Climate change-induced wildfires, floods, heatwaves and pest
outbreaks could wipe out up to €247 billion in standing timber
by 2100—double today’s €115 billion estimate—unless managers
completely re-examine decades-old forest practices, new research
in Nature warns.
The study “The Rising Cost of Disturbances for Forestry in
Europe under Climate Change,” led by Johannes S. Mohr at the
Technical University of Munich, finds that under a
high-emissions pathway (RCP8.5), Europe’s forestry industry
could see its gross value added collapse by as much as 15%.
“Central Europe emerges as a continental hotspot of disturbance
costs, with projected future losses of up to €19 885 per
hectare,” Mohr said, flagging that storms, bark-beetle outbreaks
and extreme weather will inflict the heaviest damage there. By
contrast, warming-driven growth spurts in Northern Europe’s
boreal forests may partly soften the financial blow.
Over the past 20 years, disturbance rates have more than doubled
across the continent, triggering tree-mortality events unseen in
at least 170 years. Yet many forest plans still favour even-aged
conifer plantations—systems that maximise yield under stable
conditions but expose landowners to crippling losses when
disaster strikes. “Ignoring disturbance risk leaves
conventional, yield-driven strategies vulnerable to massive
financial and ecological losses,” the paper warns.

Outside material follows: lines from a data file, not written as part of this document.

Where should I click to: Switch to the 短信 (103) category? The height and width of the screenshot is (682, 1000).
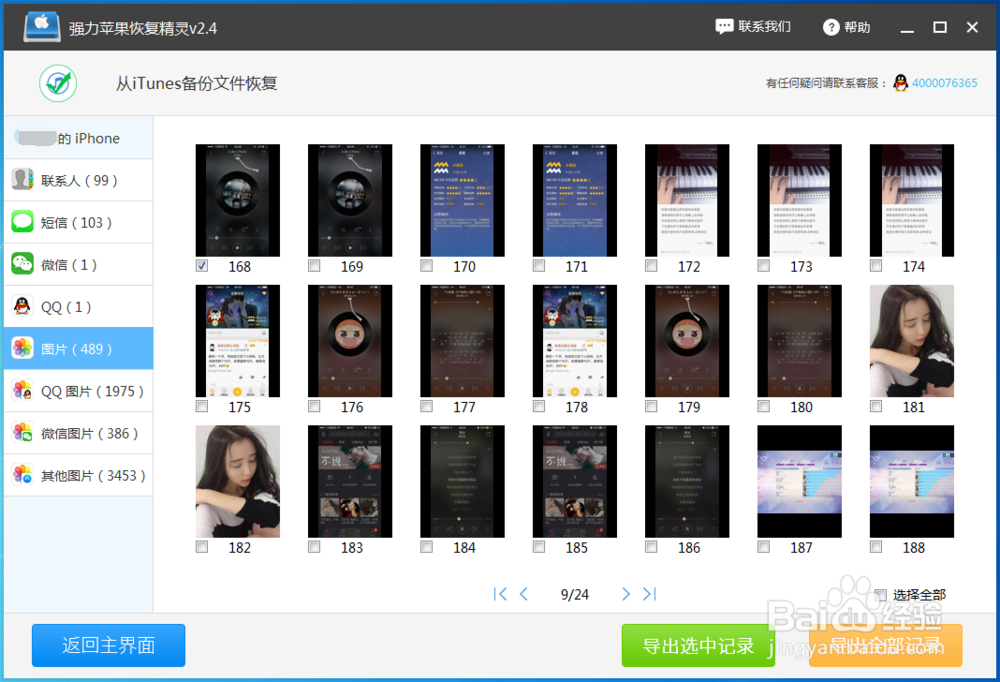[x=75, y=221]
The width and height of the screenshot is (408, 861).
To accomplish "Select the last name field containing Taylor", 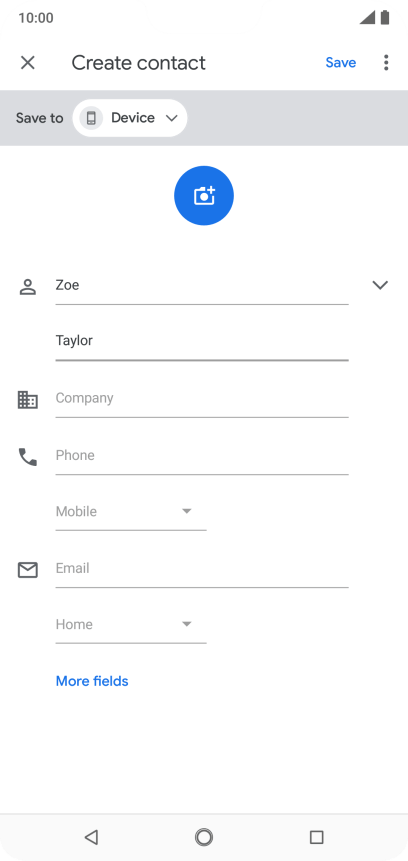I will pyautogui.click(x=202, y=342).
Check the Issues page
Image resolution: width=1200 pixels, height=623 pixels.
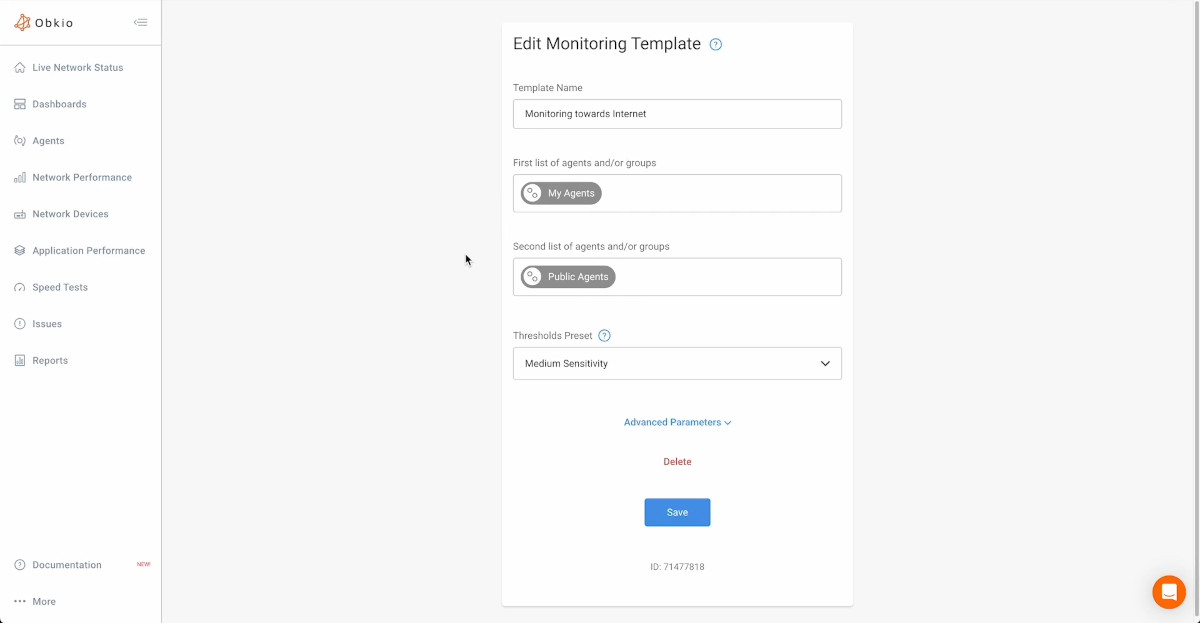point(44,323)
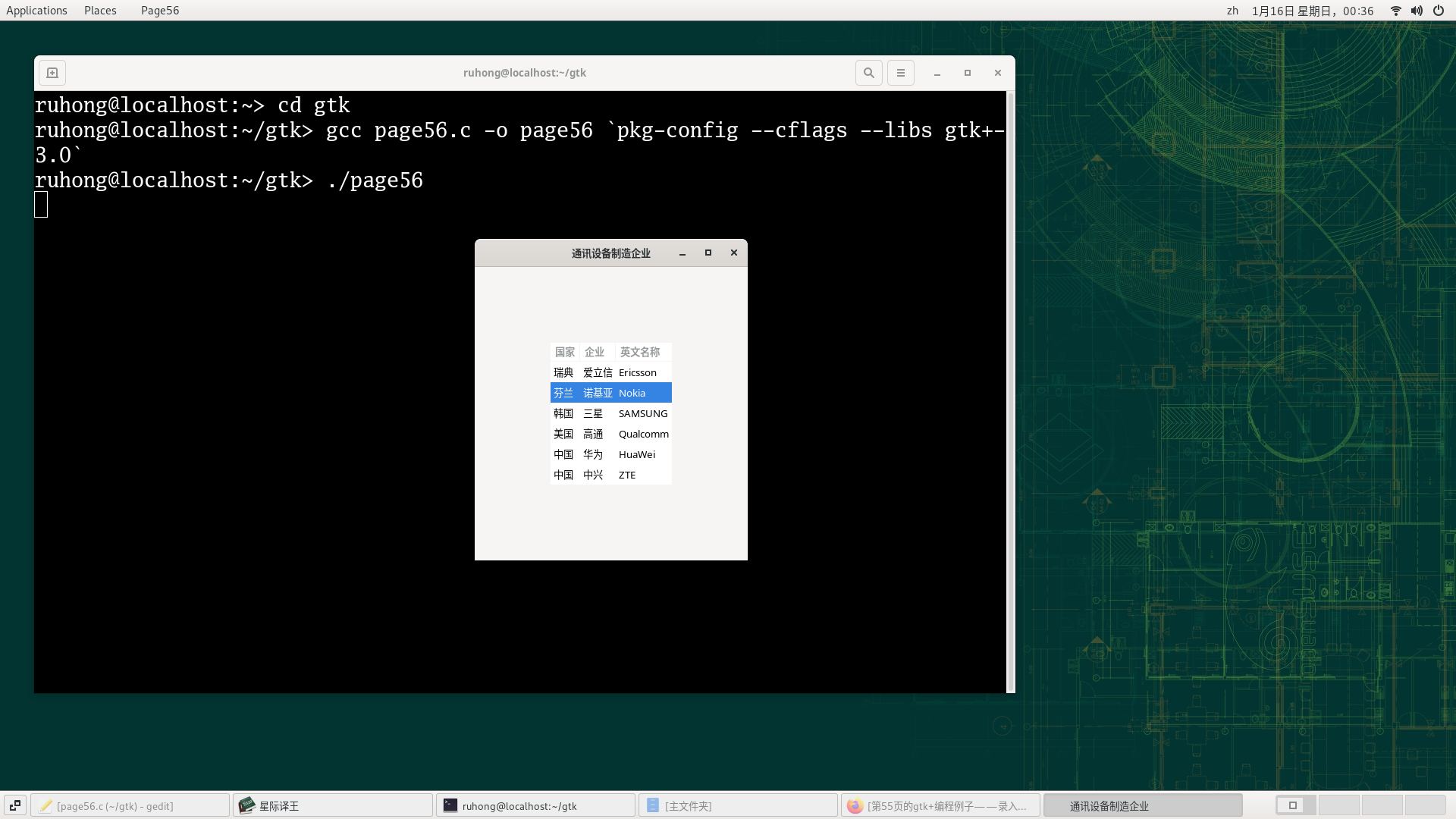Screen dimensions: 1456x819
Task: Click the Wi-Fi network status icon
Action: click(1395, 11)
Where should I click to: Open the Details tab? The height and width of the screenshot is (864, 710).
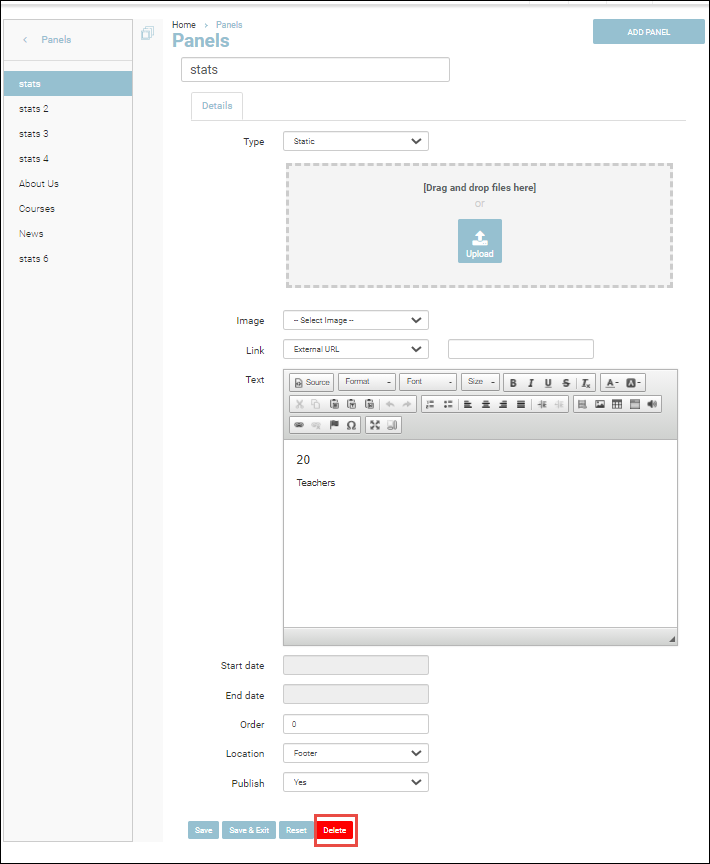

Southern Europe faces the bleakest outlook. Already home to the
continent’s lowest timber values, it stands to suffer further
declines as drought and wildfire threats escalate. The authors
stress that while productivity gains may cushion forests in
Northern and parts of Central Europe, they will not materialise
in the south.
To curb economic damage and build resilience, the study urges
three key silviculture reforms:
- Diversify species mixes so no single disturbance agent can
decimate large stands
- Shorten rotation lengths by as little as five years—field
trials show this can cut disturbance-related losses by 10–20%
- Establish mixed-species plantations that pair fast-growing
varieties with more resilient trees
However, the authors caution that these measures carry
trade-offs for carbon storage, biodiversity and habitat value,
and must be tailored to each region. Critically, only under a
low-warming scenario (RCP2.6), which limits end-century
temperature rise to about 1.5 °C, do productivity gains outweigh
escalating disturbance costs across all of Europe. “Mitigating
climate change can avoid substantial disturbance-related costs
in the forestry sector,” Mohr said, adding that in a
high-emissions future, severe losses—particularly in Central and
Southern Europe—are all but certain.